──────── Text ────────
So how can a humble vegetable help to counteract this threat ? Scientific research has proven that the high Carotenoid content of certain vegetables can counteract the damaging effect of the free radicals by assisting with halting the cell damage, and therefore increasing the body’s protection. A significant study conducted at John Hopkins Universaity in Baltimore, MD discovered that smokers who were heart attack victims were found to be less likely to suffer a second heart attack if they had high levels of four particular high carotenoid compounds – beta-carotene, lutein, lycopene and zeaxanthin.
Carotenoids reduce bad LDL Cholesterol
There are more than 500 different types of Carotenoids, although the majority of common foods contain only about 60 of these. The most critical of these precious compounds are alpha-carotene, beta-carotene, gamma-carotene, beta-cryptoxanthin, lutein, lycopene and Zexanthin. The way in which these carotenoid rich compounds can help to prevent heart disease and stroke is by preventing the ‘bad’ (LDL) cholesterol in the blood from attaching itself to the walls of the arteries. This is a major cause of atherosclerosis and hardening of the arteries due to the build up of this arterial plaque. If the LDL cholesterol molecule cannot oxidise, then it cannot stick to the wall of the artery.
──────── Records provided ────────
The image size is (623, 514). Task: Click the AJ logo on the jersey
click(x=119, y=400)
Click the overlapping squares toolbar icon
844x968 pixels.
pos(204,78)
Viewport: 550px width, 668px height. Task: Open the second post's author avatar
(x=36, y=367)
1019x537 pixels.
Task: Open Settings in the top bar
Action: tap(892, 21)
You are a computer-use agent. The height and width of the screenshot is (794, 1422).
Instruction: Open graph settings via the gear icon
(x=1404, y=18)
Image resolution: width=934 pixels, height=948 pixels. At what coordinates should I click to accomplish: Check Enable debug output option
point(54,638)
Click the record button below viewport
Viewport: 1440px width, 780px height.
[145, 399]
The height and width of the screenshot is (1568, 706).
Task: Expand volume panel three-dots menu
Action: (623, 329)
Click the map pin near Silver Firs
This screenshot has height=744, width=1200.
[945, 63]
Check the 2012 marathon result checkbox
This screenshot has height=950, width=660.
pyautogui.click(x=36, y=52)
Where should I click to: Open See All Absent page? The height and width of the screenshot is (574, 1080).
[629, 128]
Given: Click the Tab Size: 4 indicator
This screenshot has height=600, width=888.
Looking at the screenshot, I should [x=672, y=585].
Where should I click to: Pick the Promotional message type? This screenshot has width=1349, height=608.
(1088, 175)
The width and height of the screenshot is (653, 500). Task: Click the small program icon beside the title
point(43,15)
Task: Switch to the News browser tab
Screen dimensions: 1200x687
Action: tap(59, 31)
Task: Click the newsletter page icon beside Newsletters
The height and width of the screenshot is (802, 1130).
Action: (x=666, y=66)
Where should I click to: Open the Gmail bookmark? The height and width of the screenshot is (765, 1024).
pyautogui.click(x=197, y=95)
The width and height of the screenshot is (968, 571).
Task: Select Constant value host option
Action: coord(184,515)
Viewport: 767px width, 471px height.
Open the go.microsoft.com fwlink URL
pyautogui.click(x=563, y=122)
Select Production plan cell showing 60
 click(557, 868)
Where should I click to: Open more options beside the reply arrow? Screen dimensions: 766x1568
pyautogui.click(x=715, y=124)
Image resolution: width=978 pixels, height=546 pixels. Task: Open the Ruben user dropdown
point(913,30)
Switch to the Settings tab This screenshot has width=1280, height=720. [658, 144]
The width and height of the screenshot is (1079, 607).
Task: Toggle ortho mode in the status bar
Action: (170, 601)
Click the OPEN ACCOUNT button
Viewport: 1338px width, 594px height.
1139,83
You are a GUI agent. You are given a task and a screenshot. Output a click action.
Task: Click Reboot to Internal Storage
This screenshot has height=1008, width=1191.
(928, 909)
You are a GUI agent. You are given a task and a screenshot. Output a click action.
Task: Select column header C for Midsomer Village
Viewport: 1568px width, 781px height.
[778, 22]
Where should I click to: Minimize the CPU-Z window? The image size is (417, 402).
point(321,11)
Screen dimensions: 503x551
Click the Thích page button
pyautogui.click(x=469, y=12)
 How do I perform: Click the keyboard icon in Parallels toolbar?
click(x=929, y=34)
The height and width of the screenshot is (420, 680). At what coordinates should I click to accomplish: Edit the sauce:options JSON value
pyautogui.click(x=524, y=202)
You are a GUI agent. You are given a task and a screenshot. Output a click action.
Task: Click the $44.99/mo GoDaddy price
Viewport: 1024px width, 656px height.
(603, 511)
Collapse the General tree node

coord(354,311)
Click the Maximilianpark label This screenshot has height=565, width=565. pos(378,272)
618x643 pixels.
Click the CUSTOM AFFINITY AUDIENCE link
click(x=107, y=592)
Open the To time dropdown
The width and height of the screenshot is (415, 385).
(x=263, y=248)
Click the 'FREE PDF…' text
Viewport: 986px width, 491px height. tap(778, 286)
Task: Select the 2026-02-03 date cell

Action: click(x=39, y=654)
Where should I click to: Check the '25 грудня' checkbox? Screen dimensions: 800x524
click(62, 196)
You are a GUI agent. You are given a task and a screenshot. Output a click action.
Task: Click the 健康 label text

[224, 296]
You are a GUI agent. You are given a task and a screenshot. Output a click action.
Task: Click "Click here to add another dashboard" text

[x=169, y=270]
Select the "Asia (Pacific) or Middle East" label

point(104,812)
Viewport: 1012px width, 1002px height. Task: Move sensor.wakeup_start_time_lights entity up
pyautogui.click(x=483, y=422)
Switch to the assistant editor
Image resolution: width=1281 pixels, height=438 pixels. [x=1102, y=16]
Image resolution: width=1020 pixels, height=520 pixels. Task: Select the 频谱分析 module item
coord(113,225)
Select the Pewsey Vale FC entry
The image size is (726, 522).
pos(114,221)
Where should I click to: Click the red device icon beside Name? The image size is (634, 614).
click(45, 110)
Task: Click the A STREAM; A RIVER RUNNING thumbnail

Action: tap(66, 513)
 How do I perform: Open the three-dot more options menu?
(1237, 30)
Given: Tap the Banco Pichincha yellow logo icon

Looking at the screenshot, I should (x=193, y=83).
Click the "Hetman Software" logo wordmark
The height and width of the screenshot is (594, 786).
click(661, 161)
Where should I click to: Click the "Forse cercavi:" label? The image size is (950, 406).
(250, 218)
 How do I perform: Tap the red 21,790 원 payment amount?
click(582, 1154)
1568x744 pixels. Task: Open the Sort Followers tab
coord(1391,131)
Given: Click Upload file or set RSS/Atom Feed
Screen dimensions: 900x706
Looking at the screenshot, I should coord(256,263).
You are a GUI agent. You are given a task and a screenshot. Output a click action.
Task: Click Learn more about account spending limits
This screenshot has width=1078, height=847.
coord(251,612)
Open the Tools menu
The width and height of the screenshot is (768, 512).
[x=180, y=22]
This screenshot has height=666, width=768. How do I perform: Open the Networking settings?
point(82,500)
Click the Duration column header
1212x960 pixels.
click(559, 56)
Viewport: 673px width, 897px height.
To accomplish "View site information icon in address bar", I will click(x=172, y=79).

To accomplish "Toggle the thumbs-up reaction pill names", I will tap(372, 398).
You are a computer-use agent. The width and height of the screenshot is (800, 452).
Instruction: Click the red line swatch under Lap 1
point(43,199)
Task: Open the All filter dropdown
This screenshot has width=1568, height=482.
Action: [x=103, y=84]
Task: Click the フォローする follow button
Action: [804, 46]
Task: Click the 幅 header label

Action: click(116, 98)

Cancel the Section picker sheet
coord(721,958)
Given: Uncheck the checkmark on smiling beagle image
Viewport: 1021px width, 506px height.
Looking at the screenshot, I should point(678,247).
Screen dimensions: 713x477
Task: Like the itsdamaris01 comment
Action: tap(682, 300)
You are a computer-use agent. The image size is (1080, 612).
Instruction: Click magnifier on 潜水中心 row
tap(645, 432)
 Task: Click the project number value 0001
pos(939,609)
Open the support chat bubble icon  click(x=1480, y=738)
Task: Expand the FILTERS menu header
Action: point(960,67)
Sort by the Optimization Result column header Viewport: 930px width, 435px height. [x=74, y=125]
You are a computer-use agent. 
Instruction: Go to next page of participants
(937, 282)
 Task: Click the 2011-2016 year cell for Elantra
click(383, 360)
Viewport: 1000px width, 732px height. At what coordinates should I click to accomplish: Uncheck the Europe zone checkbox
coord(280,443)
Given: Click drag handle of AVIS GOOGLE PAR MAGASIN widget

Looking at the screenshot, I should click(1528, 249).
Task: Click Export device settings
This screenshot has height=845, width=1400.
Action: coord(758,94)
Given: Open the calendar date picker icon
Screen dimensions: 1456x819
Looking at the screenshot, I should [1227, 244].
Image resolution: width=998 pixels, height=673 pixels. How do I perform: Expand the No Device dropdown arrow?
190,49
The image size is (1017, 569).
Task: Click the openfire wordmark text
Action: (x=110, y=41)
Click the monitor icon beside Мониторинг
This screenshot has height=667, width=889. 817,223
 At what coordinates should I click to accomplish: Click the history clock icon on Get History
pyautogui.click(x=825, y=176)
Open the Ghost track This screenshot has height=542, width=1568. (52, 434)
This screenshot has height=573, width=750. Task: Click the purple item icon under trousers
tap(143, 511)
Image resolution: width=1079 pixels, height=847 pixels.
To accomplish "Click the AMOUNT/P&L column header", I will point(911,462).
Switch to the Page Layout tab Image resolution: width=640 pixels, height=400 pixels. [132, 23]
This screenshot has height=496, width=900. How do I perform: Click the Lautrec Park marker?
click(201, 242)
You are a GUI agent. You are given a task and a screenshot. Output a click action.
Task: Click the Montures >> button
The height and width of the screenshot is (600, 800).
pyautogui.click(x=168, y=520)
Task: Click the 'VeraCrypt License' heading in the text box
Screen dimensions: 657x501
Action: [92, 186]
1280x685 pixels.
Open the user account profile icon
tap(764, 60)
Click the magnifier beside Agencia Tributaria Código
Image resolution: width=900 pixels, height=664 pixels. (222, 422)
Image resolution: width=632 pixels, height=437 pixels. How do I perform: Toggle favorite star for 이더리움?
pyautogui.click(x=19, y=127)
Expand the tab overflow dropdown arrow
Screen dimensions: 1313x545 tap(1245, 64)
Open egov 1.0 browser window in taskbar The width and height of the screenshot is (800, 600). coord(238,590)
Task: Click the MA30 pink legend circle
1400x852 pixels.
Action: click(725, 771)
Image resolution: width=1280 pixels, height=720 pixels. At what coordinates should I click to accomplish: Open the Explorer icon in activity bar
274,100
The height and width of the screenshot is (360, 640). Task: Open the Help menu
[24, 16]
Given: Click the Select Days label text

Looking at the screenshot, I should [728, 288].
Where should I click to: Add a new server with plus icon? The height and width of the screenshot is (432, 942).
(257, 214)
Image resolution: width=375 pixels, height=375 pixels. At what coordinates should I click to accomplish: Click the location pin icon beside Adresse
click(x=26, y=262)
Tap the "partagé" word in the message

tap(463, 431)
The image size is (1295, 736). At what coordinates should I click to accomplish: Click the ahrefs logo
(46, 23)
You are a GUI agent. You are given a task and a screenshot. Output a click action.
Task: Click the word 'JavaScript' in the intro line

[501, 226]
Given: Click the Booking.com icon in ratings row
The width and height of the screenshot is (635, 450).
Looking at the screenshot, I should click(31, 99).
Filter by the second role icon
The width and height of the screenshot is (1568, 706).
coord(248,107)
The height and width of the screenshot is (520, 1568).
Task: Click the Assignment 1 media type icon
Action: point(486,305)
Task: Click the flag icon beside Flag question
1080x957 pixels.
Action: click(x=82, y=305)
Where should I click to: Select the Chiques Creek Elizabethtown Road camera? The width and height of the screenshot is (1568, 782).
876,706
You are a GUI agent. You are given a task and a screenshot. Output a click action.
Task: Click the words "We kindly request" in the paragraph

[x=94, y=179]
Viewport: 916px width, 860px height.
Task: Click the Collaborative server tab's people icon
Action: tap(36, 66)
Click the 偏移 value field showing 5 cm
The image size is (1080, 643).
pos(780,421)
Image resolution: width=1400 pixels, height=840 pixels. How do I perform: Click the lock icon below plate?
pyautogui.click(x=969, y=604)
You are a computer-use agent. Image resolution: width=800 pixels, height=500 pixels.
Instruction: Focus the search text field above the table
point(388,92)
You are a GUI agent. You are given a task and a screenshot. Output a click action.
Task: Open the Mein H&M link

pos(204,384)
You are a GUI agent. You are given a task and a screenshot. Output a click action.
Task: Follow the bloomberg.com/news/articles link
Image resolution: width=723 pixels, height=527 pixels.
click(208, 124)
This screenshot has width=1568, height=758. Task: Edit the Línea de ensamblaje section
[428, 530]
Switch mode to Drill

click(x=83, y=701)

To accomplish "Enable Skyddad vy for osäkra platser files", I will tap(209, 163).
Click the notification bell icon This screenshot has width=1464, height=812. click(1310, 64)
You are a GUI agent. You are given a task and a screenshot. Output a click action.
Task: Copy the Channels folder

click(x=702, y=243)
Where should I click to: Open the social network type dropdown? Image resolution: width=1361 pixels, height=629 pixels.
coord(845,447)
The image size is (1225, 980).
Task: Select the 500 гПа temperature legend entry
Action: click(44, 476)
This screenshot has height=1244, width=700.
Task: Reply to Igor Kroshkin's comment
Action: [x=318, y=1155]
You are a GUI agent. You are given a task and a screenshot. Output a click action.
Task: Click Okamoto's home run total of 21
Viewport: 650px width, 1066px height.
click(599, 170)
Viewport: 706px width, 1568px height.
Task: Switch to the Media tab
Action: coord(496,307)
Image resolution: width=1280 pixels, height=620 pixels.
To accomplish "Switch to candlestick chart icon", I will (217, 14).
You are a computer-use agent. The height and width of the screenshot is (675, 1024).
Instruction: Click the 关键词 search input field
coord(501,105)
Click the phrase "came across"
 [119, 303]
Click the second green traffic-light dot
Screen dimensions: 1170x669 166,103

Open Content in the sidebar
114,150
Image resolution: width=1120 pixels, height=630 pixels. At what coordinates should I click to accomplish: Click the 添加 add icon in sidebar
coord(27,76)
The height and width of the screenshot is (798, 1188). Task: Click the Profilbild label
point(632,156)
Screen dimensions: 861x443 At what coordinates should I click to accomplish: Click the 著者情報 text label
────────
Your tasks:
1. Condense the paragraph of the carotenoid text that begins "There are more than 500 different types" into a shorter version that keeps its main facts.
2. Duplicate the stretch of the carotenoid text from "So how can a" through "lycopene and zeaxanthin.", word for word.
3. In the carotenoid text, which four compounds were linked to smokers who had a heart attack being less likely to suffer a second one?
Rely on the carotenoid text alone, not on the data.

List of answers:
1. Of the more than 500 types of carotenoids, common foods contain only about 60, and seven of these are the most critical. Carotenoids help prevent heart disease and stroke by keeping "bad" LDL cholesterol from attaching to artery walls. That attachment is a major cause of atherosclerosis and of arteries hardening from plaque buildup. LDL cholesterol that cannot oxidize cannot stick to the artery wall.

2.
So how can a humble vegetable help to counteract this threat ? Scientific research has proven that the high Carotenoid content of certain vegetables can counteract the damaging effect of the free radicals by assisting with halting the cell damage, and therefore increasing the body’s protection. A significant study conducted at John Hopkins Universaity in Baltimore, MD discovered that smokers who were heart attack victims were found to be less likely to suffer a second heart attack if they had high levels of four particular high carotenoid compounds – beta-carotene, lutein, lycopene and zeaxanthin.

3. Beta-carotene, lutein, lycopene and zeaxanthin.